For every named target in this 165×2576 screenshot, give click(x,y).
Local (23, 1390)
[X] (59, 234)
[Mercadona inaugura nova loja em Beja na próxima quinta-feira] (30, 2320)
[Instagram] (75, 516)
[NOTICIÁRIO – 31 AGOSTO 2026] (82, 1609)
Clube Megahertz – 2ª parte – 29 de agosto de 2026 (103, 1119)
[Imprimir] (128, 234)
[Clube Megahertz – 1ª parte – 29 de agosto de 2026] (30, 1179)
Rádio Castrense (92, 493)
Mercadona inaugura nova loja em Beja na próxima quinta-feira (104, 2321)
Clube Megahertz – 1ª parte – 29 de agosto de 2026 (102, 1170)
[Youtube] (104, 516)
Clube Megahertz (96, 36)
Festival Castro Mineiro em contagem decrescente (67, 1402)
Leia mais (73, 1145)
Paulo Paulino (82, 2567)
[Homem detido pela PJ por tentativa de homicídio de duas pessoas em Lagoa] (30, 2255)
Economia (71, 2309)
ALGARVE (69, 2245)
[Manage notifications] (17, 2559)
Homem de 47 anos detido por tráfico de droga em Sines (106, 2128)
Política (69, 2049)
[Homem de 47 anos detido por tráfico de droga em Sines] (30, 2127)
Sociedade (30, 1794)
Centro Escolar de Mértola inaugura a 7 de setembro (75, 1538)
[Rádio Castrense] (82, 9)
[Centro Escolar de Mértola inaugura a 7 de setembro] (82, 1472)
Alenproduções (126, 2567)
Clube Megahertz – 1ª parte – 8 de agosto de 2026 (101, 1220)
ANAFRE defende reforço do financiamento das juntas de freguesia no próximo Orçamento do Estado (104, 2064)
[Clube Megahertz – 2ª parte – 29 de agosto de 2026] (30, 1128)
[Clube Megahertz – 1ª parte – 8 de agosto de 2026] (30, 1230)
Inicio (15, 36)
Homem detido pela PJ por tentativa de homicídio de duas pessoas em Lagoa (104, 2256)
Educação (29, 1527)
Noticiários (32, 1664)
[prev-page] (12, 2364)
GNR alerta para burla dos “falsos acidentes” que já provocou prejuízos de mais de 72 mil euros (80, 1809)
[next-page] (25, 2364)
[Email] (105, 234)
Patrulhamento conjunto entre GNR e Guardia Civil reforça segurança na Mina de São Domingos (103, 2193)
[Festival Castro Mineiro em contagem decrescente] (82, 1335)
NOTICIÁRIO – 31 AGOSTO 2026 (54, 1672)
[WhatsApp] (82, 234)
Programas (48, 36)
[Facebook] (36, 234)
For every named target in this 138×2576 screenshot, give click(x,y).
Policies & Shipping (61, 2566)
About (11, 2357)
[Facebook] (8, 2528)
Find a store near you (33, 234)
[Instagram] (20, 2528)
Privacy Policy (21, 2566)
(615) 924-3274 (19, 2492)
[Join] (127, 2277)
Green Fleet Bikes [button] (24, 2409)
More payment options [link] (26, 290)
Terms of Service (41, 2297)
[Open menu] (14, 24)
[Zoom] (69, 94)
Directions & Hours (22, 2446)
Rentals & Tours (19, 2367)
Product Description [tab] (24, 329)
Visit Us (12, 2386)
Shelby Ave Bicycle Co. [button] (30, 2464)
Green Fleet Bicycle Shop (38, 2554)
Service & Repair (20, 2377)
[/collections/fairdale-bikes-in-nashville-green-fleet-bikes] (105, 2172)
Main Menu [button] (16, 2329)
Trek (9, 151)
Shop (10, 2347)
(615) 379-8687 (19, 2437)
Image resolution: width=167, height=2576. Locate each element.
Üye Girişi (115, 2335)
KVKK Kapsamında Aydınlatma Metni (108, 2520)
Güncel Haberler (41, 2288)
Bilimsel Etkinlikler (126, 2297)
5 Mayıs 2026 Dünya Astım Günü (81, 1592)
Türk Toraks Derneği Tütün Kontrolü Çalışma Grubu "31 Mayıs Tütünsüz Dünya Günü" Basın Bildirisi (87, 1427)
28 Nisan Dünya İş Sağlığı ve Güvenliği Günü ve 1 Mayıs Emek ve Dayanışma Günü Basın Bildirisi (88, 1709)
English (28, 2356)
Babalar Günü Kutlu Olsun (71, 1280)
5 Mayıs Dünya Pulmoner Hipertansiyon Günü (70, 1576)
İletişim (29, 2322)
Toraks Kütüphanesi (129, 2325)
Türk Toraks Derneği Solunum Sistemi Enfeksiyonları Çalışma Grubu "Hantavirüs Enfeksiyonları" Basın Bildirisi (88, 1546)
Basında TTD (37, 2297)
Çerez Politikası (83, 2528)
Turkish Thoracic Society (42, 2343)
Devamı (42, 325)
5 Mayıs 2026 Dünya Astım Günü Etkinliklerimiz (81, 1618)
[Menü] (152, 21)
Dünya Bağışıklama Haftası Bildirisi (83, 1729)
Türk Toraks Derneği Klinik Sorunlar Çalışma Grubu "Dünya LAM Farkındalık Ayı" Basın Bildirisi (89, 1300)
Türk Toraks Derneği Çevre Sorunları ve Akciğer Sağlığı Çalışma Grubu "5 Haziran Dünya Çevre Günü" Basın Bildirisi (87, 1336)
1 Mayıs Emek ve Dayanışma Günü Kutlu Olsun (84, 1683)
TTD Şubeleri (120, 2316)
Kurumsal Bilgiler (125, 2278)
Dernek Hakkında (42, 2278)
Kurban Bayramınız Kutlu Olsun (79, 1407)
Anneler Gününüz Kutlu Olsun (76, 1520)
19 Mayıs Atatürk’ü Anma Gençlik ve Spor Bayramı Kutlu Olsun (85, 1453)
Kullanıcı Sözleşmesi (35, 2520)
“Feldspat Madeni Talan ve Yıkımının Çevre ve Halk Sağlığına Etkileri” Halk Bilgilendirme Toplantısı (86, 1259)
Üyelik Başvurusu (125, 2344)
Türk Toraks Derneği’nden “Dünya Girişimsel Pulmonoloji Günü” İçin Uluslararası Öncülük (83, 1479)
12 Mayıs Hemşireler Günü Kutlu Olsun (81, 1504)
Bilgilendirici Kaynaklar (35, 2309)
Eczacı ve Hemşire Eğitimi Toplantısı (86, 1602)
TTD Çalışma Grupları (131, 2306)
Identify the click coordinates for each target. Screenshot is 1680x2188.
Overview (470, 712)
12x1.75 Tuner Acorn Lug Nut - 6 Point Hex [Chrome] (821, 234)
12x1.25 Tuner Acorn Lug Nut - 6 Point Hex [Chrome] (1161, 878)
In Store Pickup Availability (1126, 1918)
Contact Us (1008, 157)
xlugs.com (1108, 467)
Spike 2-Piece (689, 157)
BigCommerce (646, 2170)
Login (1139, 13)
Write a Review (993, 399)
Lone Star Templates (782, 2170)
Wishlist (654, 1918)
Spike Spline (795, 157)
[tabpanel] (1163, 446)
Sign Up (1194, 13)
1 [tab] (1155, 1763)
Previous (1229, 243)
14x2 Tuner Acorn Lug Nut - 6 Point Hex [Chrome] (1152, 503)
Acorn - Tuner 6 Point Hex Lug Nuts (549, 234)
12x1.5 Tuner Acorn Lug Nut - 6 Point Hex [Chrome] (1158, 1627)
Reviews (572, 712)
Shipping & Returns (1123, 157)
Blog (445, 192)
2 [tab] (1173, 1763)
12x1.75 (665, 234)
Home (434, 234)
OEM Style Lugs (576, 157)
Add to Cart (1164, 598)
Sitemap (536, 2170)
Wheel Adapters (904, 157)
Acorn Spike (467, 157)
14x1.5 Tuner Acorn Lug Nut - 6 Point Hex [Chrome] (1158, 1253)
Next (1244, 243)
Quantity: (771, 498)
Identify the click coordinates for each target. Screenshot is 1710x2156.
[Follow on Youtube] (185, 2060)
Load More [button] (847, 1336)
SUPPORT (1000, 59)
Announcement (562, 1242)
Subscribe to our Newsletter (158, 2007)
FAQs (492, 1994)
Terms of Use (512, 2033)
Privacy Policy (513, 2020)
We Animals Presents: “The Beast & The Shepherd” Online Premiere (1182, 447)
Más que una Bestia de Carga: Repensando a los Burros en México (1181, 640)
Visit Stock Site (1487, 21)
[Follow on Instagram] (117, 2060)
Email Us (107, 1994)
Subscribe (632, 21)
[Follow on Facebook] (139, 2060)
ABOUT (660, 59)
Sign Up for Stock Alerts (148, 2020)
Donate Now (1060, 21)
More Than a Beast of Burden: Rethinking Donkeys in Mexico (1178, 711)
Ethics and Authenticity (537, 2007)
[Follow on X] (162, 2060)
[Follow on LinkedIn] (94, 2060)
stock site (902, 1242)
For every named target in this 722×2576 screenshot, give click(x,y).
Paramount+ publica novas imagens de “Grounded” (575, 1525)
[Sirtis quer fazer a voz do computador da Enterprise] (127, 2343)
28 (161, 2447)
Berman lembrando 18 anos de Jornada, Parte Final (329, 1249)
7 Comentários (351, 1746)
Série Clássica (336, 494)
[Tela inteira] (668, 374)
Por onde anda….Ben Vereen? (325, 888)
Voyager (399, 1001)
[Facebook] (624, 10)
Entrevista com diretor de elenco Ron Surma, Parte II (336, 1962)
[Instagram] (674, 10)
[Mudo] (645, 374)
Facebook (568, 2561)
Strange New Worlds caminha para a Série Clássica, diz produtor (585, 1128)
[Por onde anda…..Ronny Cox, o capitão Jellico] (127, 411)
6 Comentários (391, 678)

Problem statement -
Look through the data above and return exactly the lines from the one that contains "Çerez Politikası (83, 2528)" to the one that contains "Dünya Bağışıklama Haftası", inclusive, with nothing else.

Written response -
Çerez Politikası (83, 2528)
Turkish Thoracic Society (42, 2343)
Devamı (42, 325)
5 Mayıs 2026 Dünya Astım Günü Etkinliklerimiz (81, 1618)
[Menü] (152, 21)
Dünya Bağışıklama Haftası Bildirisi (83, 1729)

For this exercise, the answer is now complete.